Before serving the Beef Grillades with Smoked Gouda Grits, I thinned the Grillades to the perfect consistency with some additional beef broth. It was delicious! Yum!
Beef Grillades and Smoked Gouda Grits
- 2 Tablespoons Emeril's Essence
- ½ cup all-purpose flour
- 1 ½ pounds Beef Chuck, trimmed of fat and cut into 1-inch pieces (about 2-½ pounds untrimmed)
- 3 Tablespoons vegetable oil divided
- 1 large onion chopped (about 2 cups)
- ½ cup chopped celery about 2 large stalks
- ½ cup chopped green bell pepper about ½ bell pepper
- 4 cloves garlic minced
- ½ teaspoon dried thyme
- 1 teaspoon salt
- ⅛ teaspoon cayenne pepper
- ⅛ teaspoon freshly ground black pepper
- ½ cup dry red wine
- 1 Tablespoon Worcestershire sauce
- 1 ½ cups low sodium beef broth
- 14.5 ounce can diced tomatoes
- 1 Tablespoon Worcestershire sauce
- 2 Tablespoons unsalted butter
- 8 ounces button mushrooms wiped clean and sliced
- 1 teaspoon dried basil
- ¼ teaspoon dried oregano
- 2 Tablespoons Madeira
Smoked Gouda Grits
- 2 ¼ cups low sodium chicken broth
- ½ cup quick grits (do not use instant grits)
- ¼ cup unsalted butter
- 1 cup shredded smoked Gouda cheese
- Beef Grillades: Preheat oven to 350° F.
- Place Essence and flour in a plastic bag. Shake to combine. Add cubed beef; shake to coat.
- Heat 2 tablespoons of oil in over medium heat in a Dutch Oven. Add the beef in batches with the excess flour shaken off, making sure not to crowd the pan. Cook beef for about 3 minutes on each side, or until golden brown. Remove beef, and continue cooking until all of the beef is browned. Add additional Tablespoon of vegetable oil as needed.
- Add onion, celery, and bell pepper to Dutch oven. Stir to combine, scraping up browned bits. Cook 5 minutes over medium heat. Add minced garlic, thyme, salt, cayenne pepper, and black pepper. Stir to combine; cook for 30 seconds, or until garlic is fragrant.
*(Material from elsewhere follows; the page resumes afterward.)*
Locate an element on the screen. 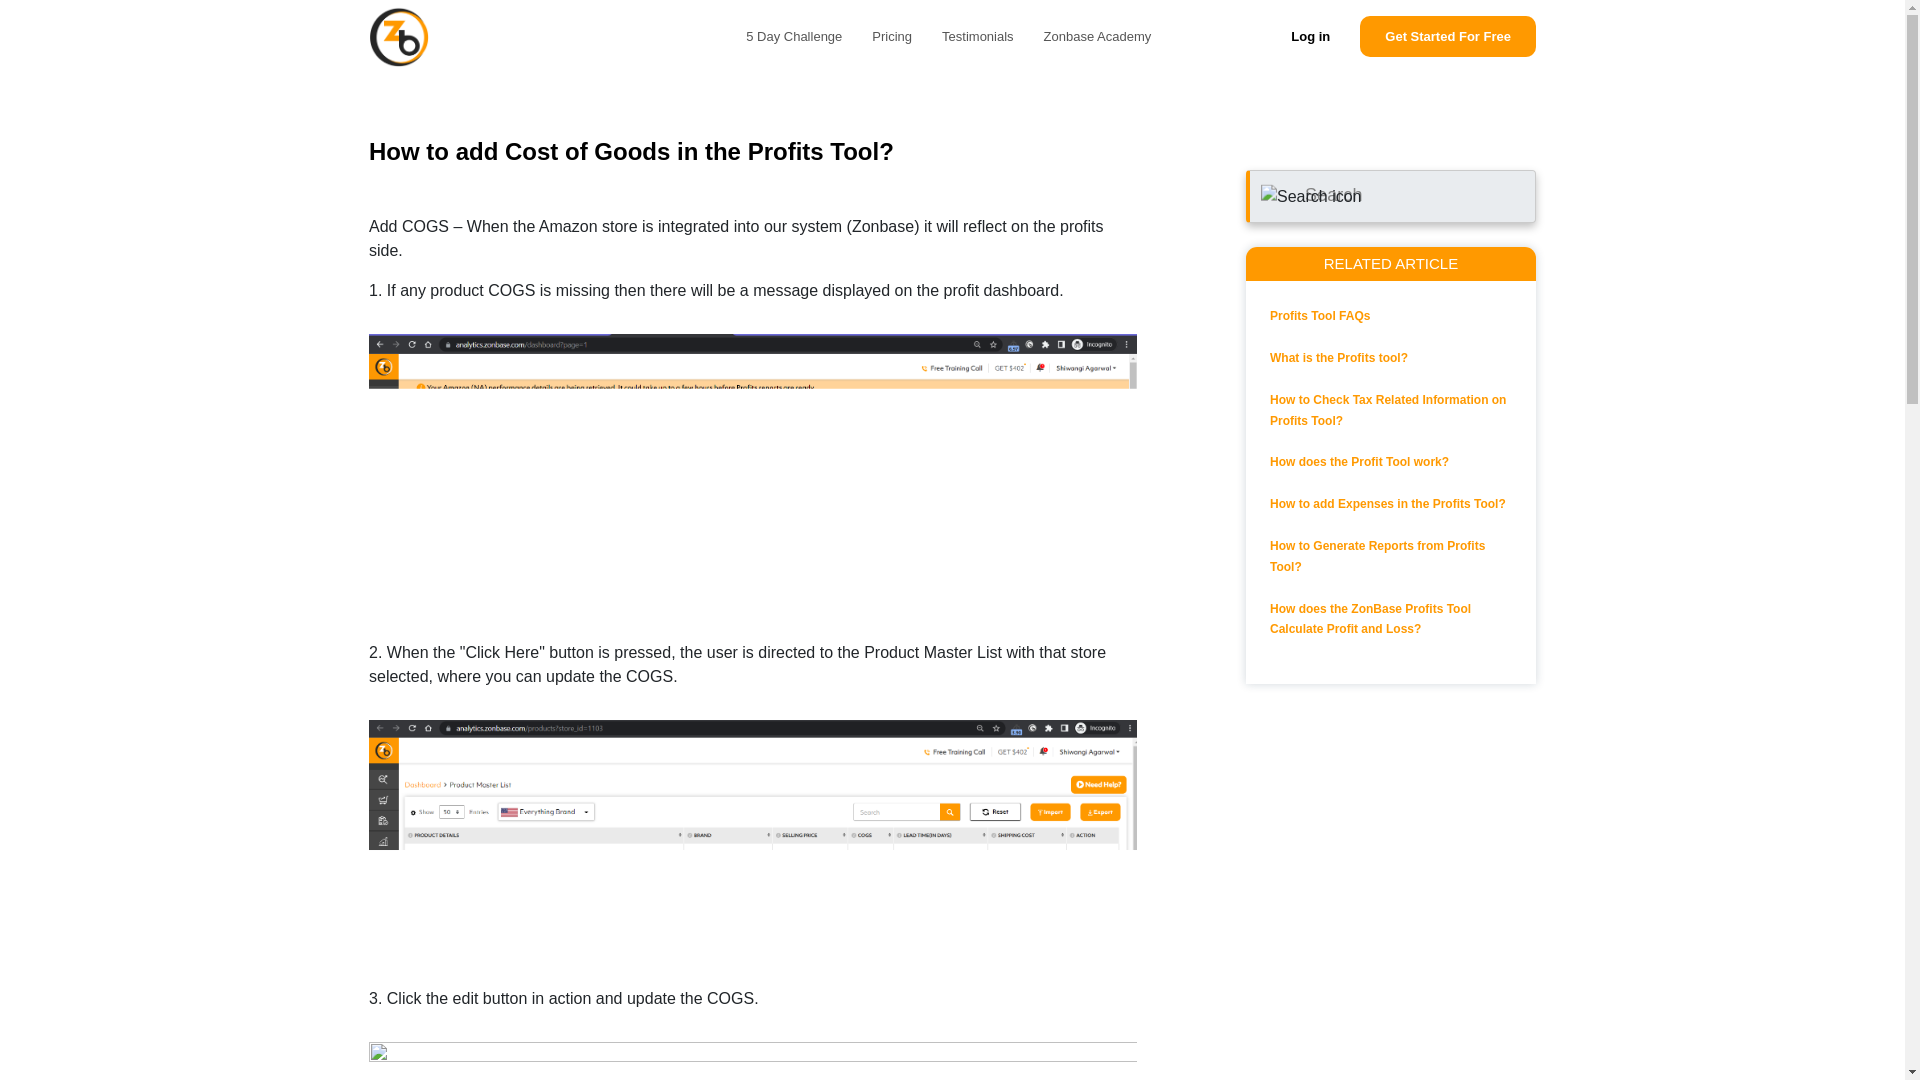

- Add two tablespoons of flour/Essence mixture to vegetables. Stir to combine; cook for 2 minutes.
- Add wine; stir until thickened, about 2 minutes. Add beef broth, diced tomatoes, and Worcestershire sauce. Cook until bubbly and thickened. Return beef to Dutch Oven; stir to combine.
- Bring to a simmer; cover and place in preheated oven for 2-½ hours, or until beef is fork tender.
- While beef is cooking, cook mushrooms, oregano, and basil in 2 tablespoons of melted butter over high heat until mushrooms are browned, about 2 minutes. Add Madeira and continue cooking until liquid has evaporated.
- Add mushrooms to beef mixture. Cover and cook an additional 20 minutes in oven. Remove from oven; thin with additional beef broth, and taste and adjust seasonings if necessary. Serve over Smoked Gouda Grits or rice. Yield: 4 servings.
- Smoked Gouda Grits: Bring the chicken broth to a boil in a saucepan over high heat. Slowly add grits to boiling chicken broth, stirring constantly. Reduce heat to low; simmer until the grits are tender and thick, about 30 minutes, stirring occasionally. Add butter and shredded cheese; stir until cheese is melted and grits are creamy and smooth. Yield: 6 servings.